Over my doctor’s white coat

and the black-beaded mangalsutra

that lays snugly against my chest

as proof of marriage— 

tips of ivory in each ear

connected by tubes wrapped in fine silk

forming a parabola, a conduit of sound

from which hangs an ebony medallion 

confirming proof of life through the steady gallop

of beating heart and burbling lungs

 

And I wonder how this is not considered

a type of precious jewelry as well

the stethoscope worn by a rare few of my sex

 

Mangalsutra (Hindi/Marathi): Auspicious thread/necklace in Hinduism, which a groom fastens on his bride during their marriage ceremony signifying the joining of two souls. 

 

BRACELET OF GOLD

Philadelphia, 1886

 

Some would say this a bad omen, buri nazar

penance for crossing waters dark as kohl  

to live alone among people white as snow

Still unused to these harsh northeast winters   

I miss the patch of ice that shines like a mirror 

and my right-hand lands first to brace the fall 

Though no bones are broken, all my bangles shatter 

in the manner of a Hindu widow, bits of green glass 

pressing into my skin, drawing out the red 

 

When my husband finds my wrist 

unadorned, lacking any ornamentation 

he slides into place a bracelet of gold 

cold like the touch of his fingers 

and if every fall would bring as much gold

would you consider it a misfortune? 

I call it so, wishing instead an instrument 

more useful or a book more instructive

 

* Lines in italics taken from Anandibai Joshee’s letter to Theodocia Carpenter

 

 

Figure 5. Quilt displayed at Raja Dinkar Kelkar Musem, Pune India. Photograph courtesy of Ram Ramaswamy.

CRAZY (QUILT) WORK

New York, July 1886

 

Resourcefulness knows no nationality

among women tending the hearth—

we are mistresses of improvisation

magicians of the ordinary

those fabric scraps whose warp 

and weft seem exhausted, we collect

like leaves till they are plenty 

a motley come together haphazardly

no symmetry, no intentional design

just hardworking fingers patching

together what seems out of order

this crazy work, an American pastime

becomes this Mahratta woman’s way

to pass a summer filled with anticipation 

and premonition, so much to be done

so little the time to do it, these gifted 

blocks of cloth, beating bright with

love and generosity, become a quilt 

that covers my unseasonal chills, my 

malaise for which no cure fits

  

* Lines in italics taken from Anandibai Joshee’s letter to Theodocia Carpenter

 

This article originally appeared in October 2021.


Shikha Malaviya (www.shikhamalaviya.com) is a South Asian American poet, writer, and publisher. She is co-founder of The (Great) Indian Poetry Collective, a mentorship model press publishing powerful voices from India and the Indian diaspora.

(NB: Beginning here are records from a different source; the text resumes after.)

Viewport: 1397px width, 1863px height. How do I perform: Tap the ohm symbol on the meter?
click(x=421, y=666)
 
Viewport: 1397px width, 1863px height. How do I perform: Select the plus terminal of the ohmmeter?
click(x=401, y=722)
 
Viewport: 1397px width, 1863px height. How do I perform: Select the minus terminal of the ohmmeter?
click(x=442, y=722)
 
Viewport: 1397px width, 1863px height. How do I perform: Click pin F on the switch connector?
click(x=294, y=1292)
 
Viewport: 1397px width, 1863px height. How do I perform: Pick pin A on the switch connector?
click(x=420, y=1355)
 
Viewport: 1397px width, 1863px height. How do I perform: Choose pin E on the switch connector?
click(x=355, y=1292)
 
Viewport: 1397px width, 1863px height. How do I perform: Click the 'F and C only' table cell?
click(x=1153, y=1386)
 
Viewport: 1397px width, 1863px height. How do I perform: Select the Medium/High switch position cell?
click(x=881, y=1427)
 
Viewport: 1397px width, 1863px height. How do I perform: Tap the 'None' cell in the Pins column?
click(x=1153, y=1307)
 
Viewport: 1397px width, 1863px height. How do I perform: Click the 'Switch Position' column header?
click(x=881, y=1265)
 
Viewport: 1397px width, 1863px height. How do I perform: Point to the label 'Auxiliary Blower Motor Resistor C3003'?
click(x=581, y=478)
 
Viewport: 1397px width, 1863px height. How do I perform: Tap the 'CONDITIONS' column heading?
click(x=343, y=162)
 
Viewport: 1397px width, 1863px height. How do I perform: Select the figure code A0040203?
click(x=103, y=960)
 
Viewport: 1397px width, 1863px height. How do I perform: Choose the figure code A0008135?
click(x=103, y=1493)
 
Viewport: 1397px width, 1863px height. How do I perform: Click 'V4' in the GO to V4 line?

Her poetry has been nominated for the Pushcart Prize and featured in PLUME, Prairie Schooner, and other fine publications. Shikha has been a featured TEDx speaker and was selected as Poet Laureate of San Ramon, California, 2016. Shikha is a six-time AWP poetry mentor in their Writer-to-Writer program. Currently, she is a Mosaic America Fellow, committed to cultural diversity in the San Francisco Bay area and beyond. Her book of poems is Geography of Tongues.